UK’s flagship environment law not yet able to have impact on deforestation, says NGO study

Published 12:47 on November 7, 2023  /  Last updated at 12:47 on November 7, 2023  / Tom Woolnough /  Biodiversity, Climate Talks, EMEA, International, Nature-based

The UK’s two-year-old “world-leading” environmental legislation has not affected deforestation rates due to a lack of follow-up action by the government, according to analysis conducted by NGOs and published on Tuesday. 

The UK’s two-year-old “world-leading” environmental legislation has not affected deforestation rates due to a lack of follow-up action by the government, according to analysis conducted by NGOs and published on Tuesday.

UK imports have been responsible for deforesting a 20,400-hectare area, which is twice the size of Paris, since the Environment Act was passed, according to the report by campaign organisation Global Witness, backed with data from supply chain mapping service Trase.

“For two years, the government has been dithering about which deforestation-causing commodities to include in these regulations. In this time, tropical forests have continued to be destroyed to grow crops and graze cattle,” said Veronica Oakeshott, head of the forest campaign at Global Witness in a statement.

The Environment Act 2021 aims to stop large UK companies from using commodities with a heavy negative impact on deforestation such as beef, soy, and palm oil.

However, the implementation of the rules on deforestation has so far stalled due to the Department for Environment, Food and Rural Affairs not yet publishing an official list of the targeted commodities.

Deforestation exposure of UK direct imports between November 2021 and July 2023, for seven high-risk commodities

Deforestation exposure of UK direct imports between November 2021 and July 2023, for seven high-risk commodities (Source: Global Witness/Trase)

Data from the study shows that oil palm is the most pressing concern, representing 43% of the UK’s total exposure, with Indonesia as the main supplier country for the commodity. Soy and cattle products account for 31% of total exposure, most of which originates from Brazil.

Some countries are only exposed through one market such as Colombia for coffee and Ivory Coast for cocoa, the data shows.

In October, business leaders called for the UK government to match the EU’s deforestation regulation, which came into force in July and is due to apply 18 months later. The EU law requires importers to prove their products have not caused deforestation and initially applies to palm oil, cattle, soy, coffee, cocoa, timber and rubber, alongside derived products such as beef, furniture, and chocolate.

The signatory companies to the UK letter include Nestle, Unilever and major supermarkets who highlighted a direct impact on trade through Northern Ireland, where goods could be affected, but also that a lack of secondary legislation could limit exports to the EU from the UK.

“The government must listen to UK retailers and fully align with the EU’s deforestation regulation, which covers all forest-risk commodities. It is outrageous that Defra is failing to press the green light on simple regulations needed to stop the UK importation of forest destruction,” Oakeshott said.

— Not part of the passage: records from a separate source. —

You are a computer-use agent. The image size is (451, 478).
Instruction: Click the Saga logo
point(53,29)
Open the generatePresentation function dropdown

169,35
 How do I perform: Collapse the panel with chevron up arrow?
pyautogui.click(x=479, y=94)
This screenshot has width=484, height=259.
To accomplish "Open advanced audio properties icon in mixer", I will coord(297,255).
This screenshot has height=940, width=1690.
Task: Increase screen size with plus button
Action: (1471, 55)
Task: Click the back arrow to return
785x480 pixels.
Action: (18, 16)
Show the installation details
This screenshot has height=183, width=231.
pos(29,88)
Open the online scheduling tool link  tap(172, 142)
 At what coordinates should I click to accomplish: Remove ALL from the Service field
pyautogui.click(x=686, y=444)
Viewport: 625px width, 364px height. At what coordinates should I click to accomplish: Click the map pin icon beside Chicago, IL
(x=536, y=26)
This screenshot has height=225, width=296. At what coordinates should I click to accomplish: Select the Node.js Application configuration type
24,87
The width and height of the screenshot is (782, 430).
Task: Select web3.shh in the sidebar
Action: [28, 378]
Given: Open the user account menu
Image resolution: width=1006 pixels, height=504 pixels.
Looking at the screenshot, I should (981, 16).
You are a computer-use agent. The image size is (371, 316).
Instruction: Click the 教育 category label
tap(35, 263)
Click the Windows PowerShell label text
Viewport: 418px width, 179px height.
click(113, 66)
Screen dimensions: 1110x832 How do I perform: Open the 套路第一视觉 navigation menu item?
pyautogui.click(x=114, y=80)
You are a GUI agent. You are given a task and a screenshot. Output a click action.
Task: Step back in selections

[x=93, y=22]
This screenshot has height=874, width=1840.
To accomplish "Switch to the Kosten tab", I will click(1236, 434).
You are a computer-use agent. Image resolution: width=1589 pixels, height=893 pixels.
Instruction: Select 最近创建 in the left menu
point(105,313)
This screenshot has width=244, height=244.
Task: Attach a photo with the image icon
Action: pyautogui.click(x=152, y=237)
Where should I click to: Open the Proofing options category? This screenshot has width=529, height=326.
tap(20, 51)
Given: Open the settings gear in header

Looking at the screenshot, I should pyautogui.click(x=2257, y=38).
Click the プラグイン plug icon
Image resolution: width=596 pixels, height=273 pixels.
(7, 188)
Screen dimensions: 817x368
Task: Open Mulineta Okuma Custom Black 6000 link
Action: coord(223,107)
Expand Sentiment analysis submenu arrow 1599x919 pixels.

Much of the UK’s deforestation-causing agricultural and forestry commodities are imported through EU member states, according to the Trase data, where it is often refined or processed. Without alignment between the UK and EU deforestation regulation, commodities may be split between parallel yet distinct regulatory approaches that undermine the overall Europe-wide efforts to halt deforestation.

“We passed the Environment Act with much fanfare… it was a genuinely landmark law to cut illegal deforestation caused by commodity production from our supply chains,” said Zac Goldsmith, a UK environment minister over 2022-23 in a statement. H

“But there has been virtually no progress since the law passed and not a single tropical tree has yet been saved. The government needs to stop with the delays and u-turns and get on with it.”

Other flagship aspects of the Environment Act have also seen delays, such as legal requirements for land developers to achieve a 10% net increase in biodiversity for their sites being pushed back into 2024.

Reducing deforestation in the tropics remains one of the most pervasive challenges that affects biodiversity globally.

Earlier this month, The Forest Declaration Assessment unveiled that global deforestation commitments, made at the UK-hosted 2021 COP26 UN climate talks in Glasgow, are significantly off track to halt deforestation by 2030.